I do think that Johnson should probably shut up, and not talk to the media about team matters, because it keeps the media hacks at bay, but behind closed doors, he should be involved in the decision whether to keep or trade Darrelle Revis. The dude is a cornerback who wants to be paid like a quarterback, and that has major cash and cap implications. That’s the kind of high-level decision that an owner MUST be involved with, in a functional organization. If he’s not, he’s letting guys from the silo make decisions that probably go beyond their ability to see the larger picture.

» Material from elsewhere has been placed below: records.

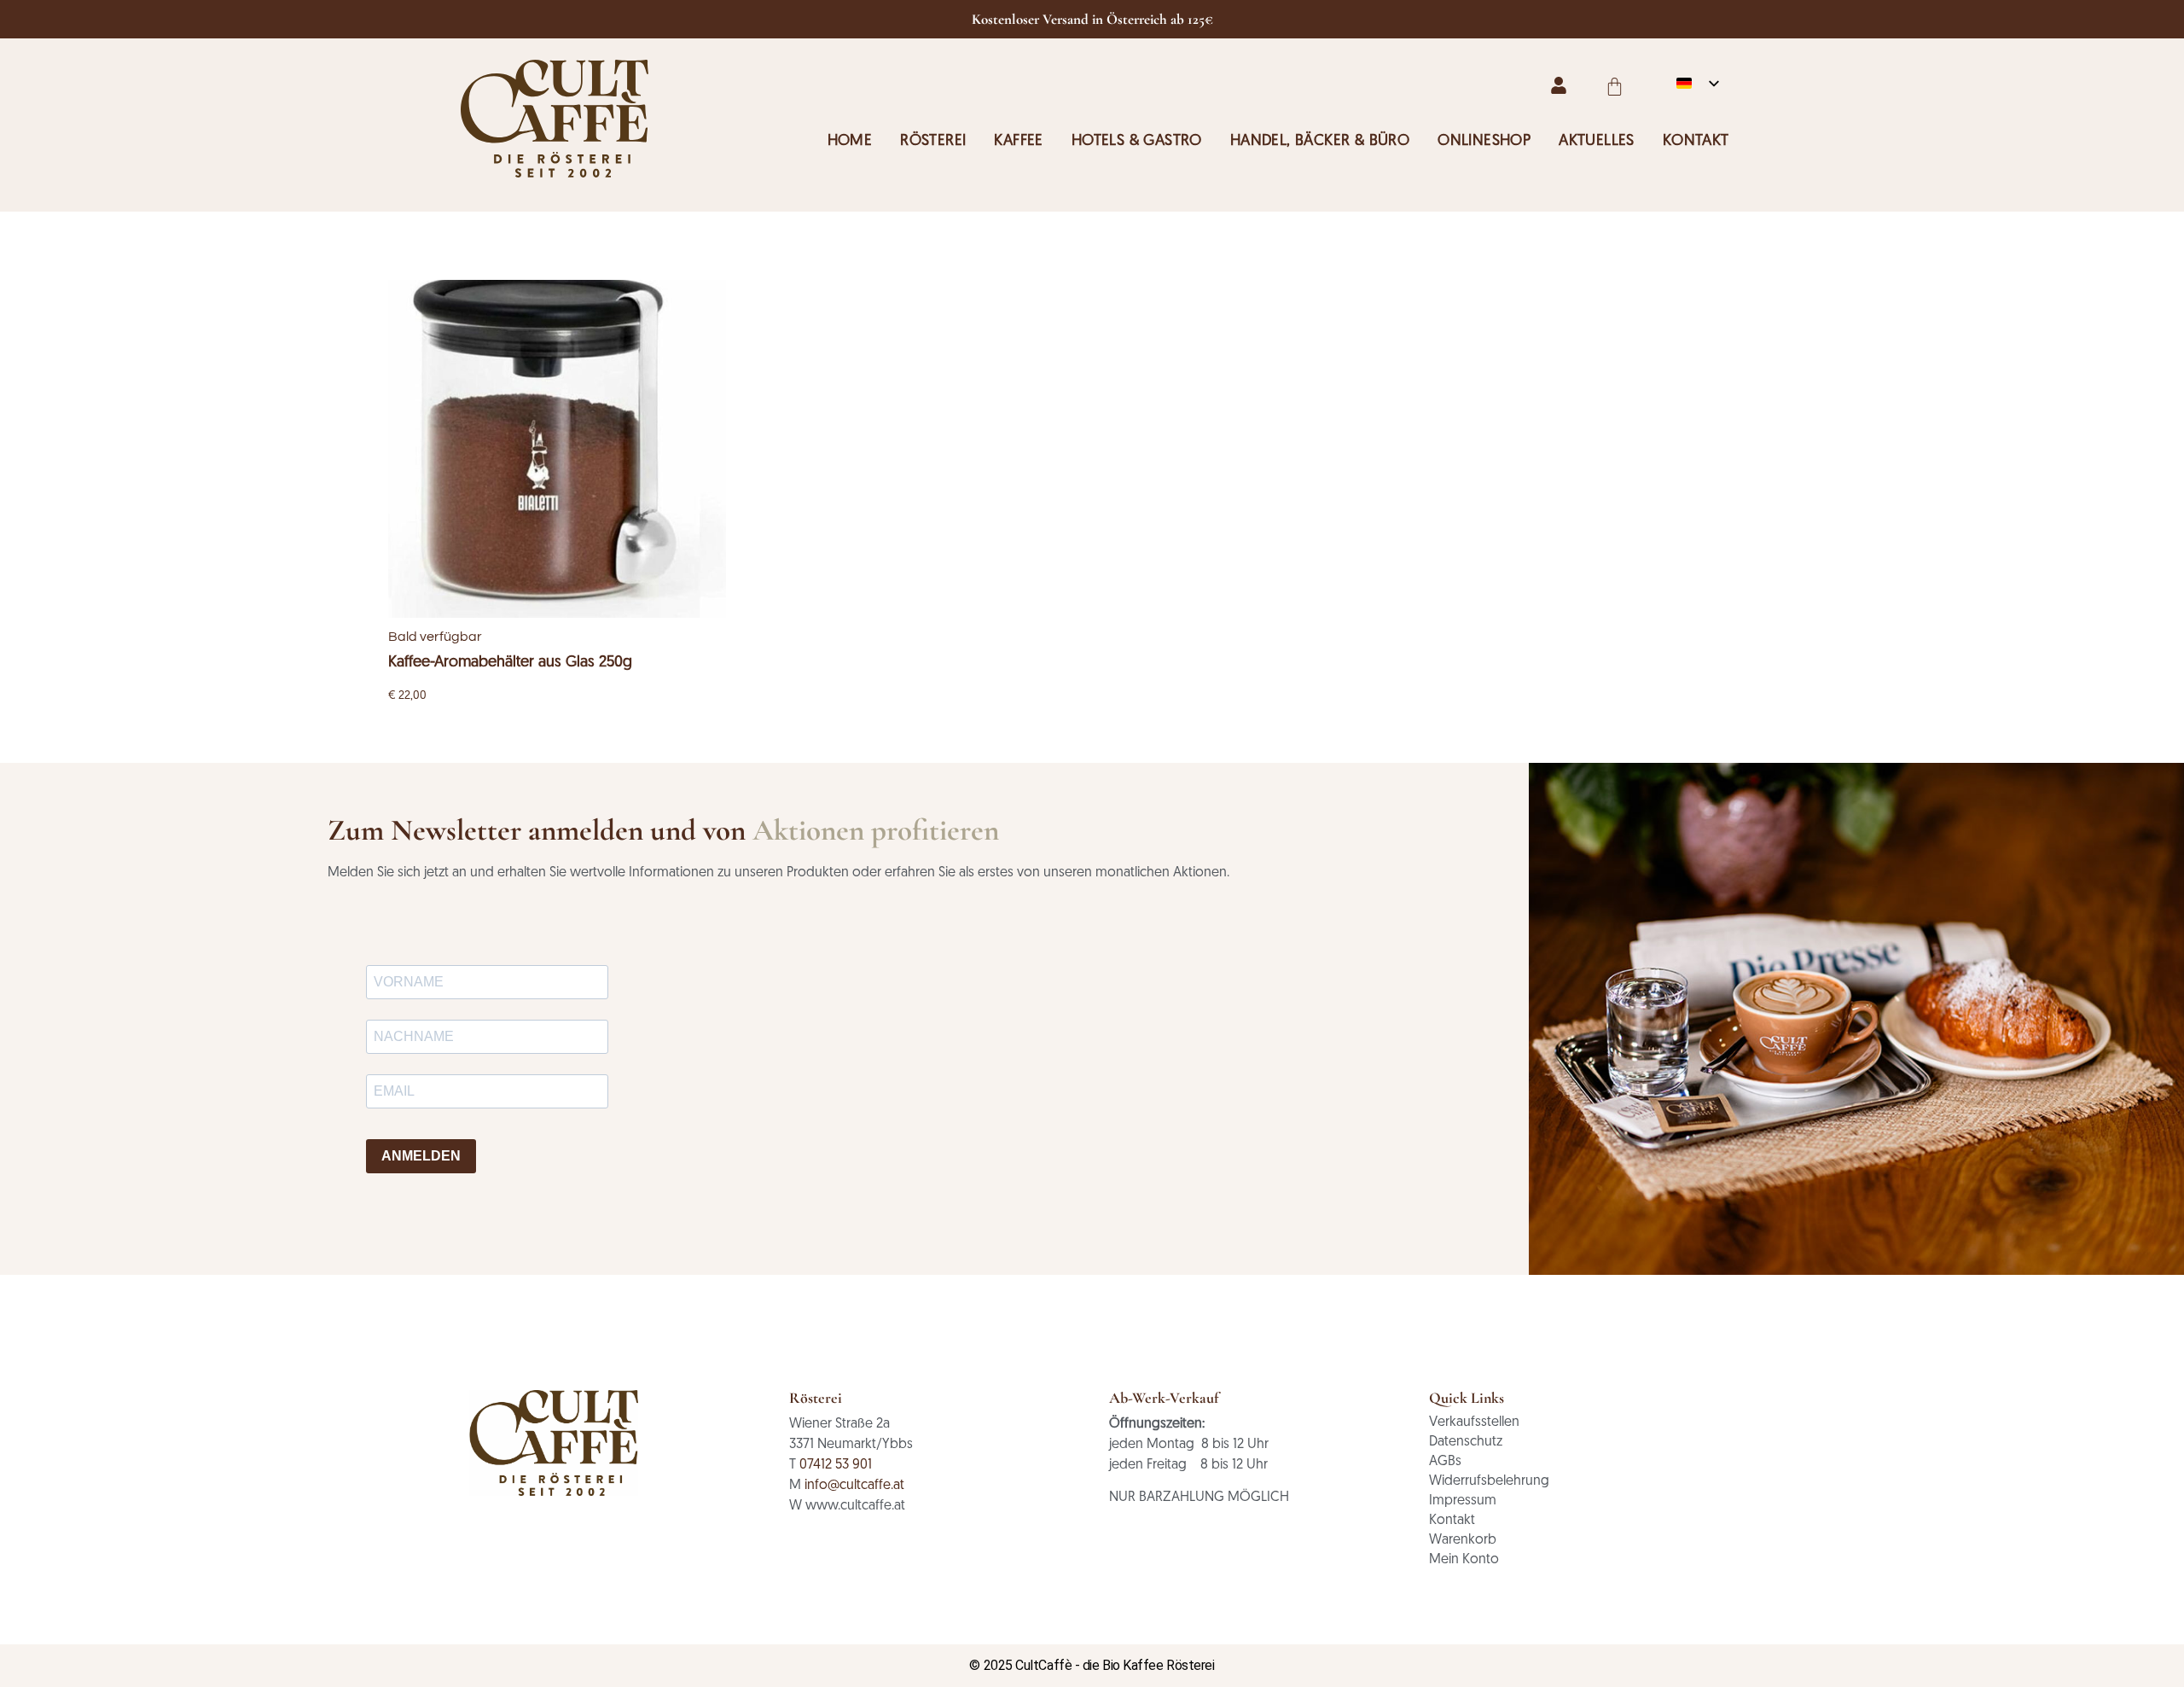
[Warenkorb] (1614, 87)
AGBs (1445, 1462)
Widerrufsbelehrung (1489, 1481)
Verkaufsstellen (1474, 1422)
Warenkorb (1462, 1540)
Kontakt (1696, 141)
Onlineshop (1484, 141)
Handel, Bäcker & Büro (1319, 141)
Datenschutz (1465, 1442)
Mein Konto (1464, 1560)
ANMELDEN (421, 1156)
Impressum (1462, 1501)
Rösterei (933, 141)
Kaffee (1018, 141)
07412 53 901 (835, 1465)
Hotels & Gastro (1137, 141)
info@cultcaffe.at (854, 1485)
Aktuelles (1597, 141)
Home (850, 141)
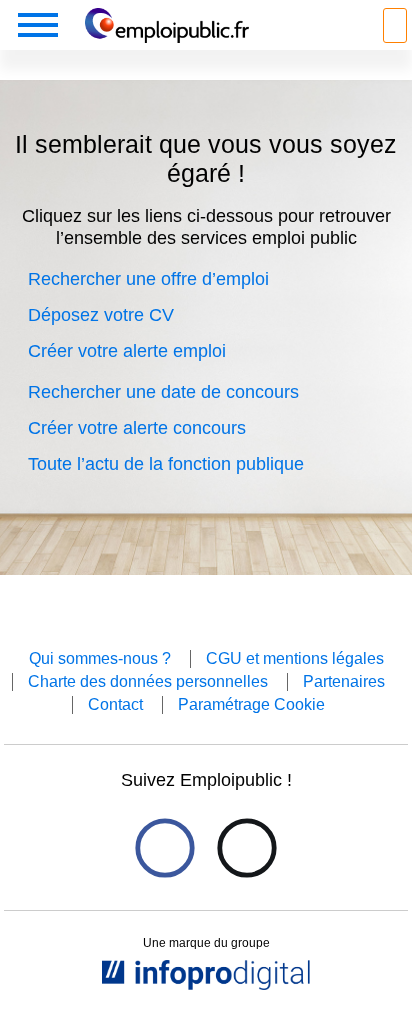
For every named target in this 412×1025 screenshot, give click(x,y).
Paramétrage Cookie (251, 704)
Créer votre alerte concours (137, 428)
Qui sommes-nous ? (100, 658)
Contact (115, 704)
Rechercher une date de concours (163, 392)
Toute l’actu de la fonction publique (166, 464)
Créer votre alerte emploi (127, 351)
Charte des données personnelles (148, 681)
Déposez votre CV (101, 315)
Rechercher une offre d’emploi (148, 279)
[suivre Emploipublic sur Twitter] (246, 848)
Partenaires (344, 681)
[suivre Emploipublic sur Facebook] (164, 848)
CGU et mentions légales (295, 658)
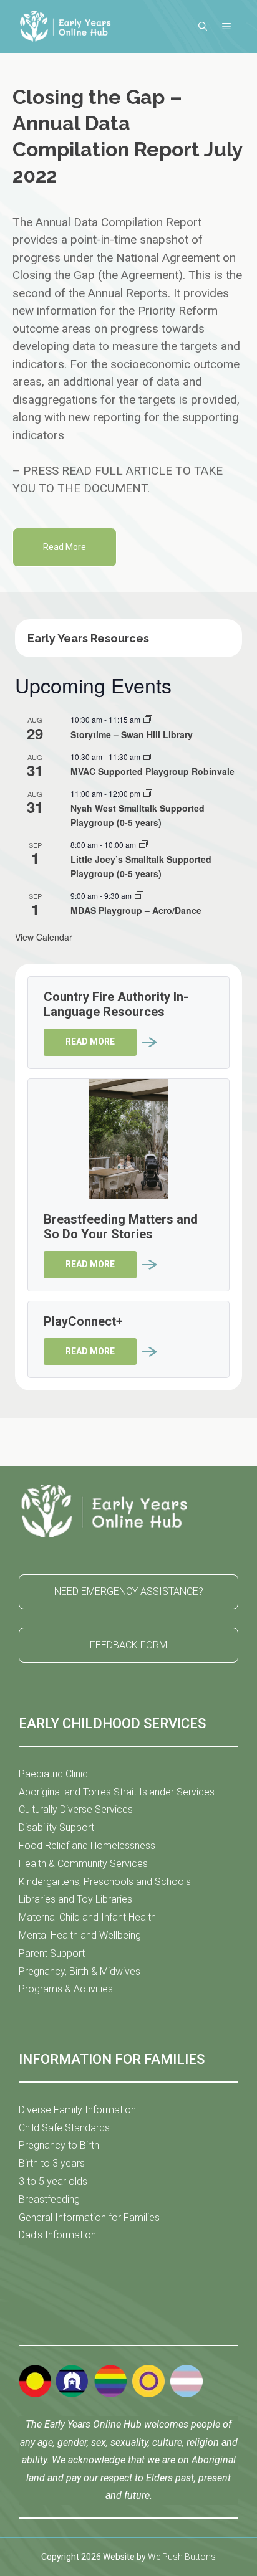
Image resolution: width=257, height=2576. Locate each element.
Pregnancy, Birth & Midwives (79, 1971)
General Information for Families (89, 2217)
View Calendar (43, 937)
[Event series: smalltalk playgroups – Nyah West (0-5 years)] (147, 793)
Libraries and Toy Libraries (75, 1899)
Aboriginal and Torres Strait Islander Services (117, 1792)
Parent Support (52, 1953)
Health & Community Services (83, 1864)
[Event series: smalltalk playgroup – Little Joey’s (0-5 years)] (143, 844)
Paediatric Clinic (53, 1774)
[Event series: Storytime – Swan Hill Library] (147, 719)
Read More (64, 547)
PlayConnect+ (83, 1321)
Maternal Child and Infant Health (87, 1917)
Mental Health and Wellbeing (80, 1935)
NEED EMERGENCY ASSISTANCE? (128, 1591)
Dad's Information (57, 2235)
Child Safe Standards (64, 2128)
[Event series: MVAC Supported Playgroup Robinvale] (147, 756)
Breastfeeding (49, 2199)
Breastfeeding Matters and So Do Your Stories (121, 1227)
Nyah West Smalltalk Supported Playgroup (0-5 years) (137, 815)
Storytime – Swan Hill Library (131, 734)
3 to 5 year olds (53, 2181)
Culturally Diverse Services (76, 1809)
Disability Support (56, 1827)
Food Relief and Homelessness (87, 1845)
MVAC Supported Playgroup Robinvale (152, 771)
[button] (203, 26)
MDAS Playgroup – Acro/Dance (135, 910)
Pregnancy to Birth (59, 2145)
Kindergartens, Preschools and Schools (105, 1882)
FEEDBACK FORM (128, 1645)
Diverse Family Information (77, 2110)
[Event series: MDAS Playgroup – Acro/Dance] (139, 895)
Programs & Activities (66, 1989)
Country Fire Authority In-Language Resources (116, 1004)
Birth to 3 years (52, 2163)
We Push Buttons (182, 2557)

The owner doesn’t necessarily need to decide who’s going to be the team’s sixth-round pick, but he should be part of the discussion of any team matter he wants. In what other business would an owner allow middle managers to ostracize him from the decision-making process, and dictate the destiny of his assets? It doesn’t happen, and it can’t happen.
With the way the media portrays owners, you’d think that the best ones are the ones who are hands-off, relative to football matters, and the worst ones are the “meddlers.” Reality is actually the opposite of that. The most successful franchises are the ones who have owners who are very involved, even if it happens out of the view of cameras, and out of earshot of reporters.
In the last 15 years, the only team that has won Super Bowls with what I’d call hands-off ownership has been the St. Louis Rams, which was owned at the time by Georgia Frontiere. I would call Tampa Bay (Malcolm Glazer) and New Orleans (Tom Benson) borderline. Denver, Baltimore, New England, Pittsburgh, Indianapolis, the Giants, and Green Bay have had engaged owners, or presidents, in the case of the Packers.
Disengaged owners tend to preside over bad programs, which go through cycles of extended futility, and recycling of the football people. I think of the Arizona Cardinals under the Bidwill family, the Detroit Lions under William Clay Ford, and the Cleveland Browns under the Lerner family (especially Randy), as examples. Because the owners can’t or won’t engage, and preside over successful programs, they’re constantly trying to hire outsiders to fill their leadership void.
Quality ownership is the single most important factor to sustained program success in the NFL, and that goes way, way beyond the size of the checkbook. The best owners beat parity, and always have. So don’t let some clown like Florio or Peter King tell you that owners should stay out of football matters. Not all engaged owners are good owners, but all good owners are engaged owners.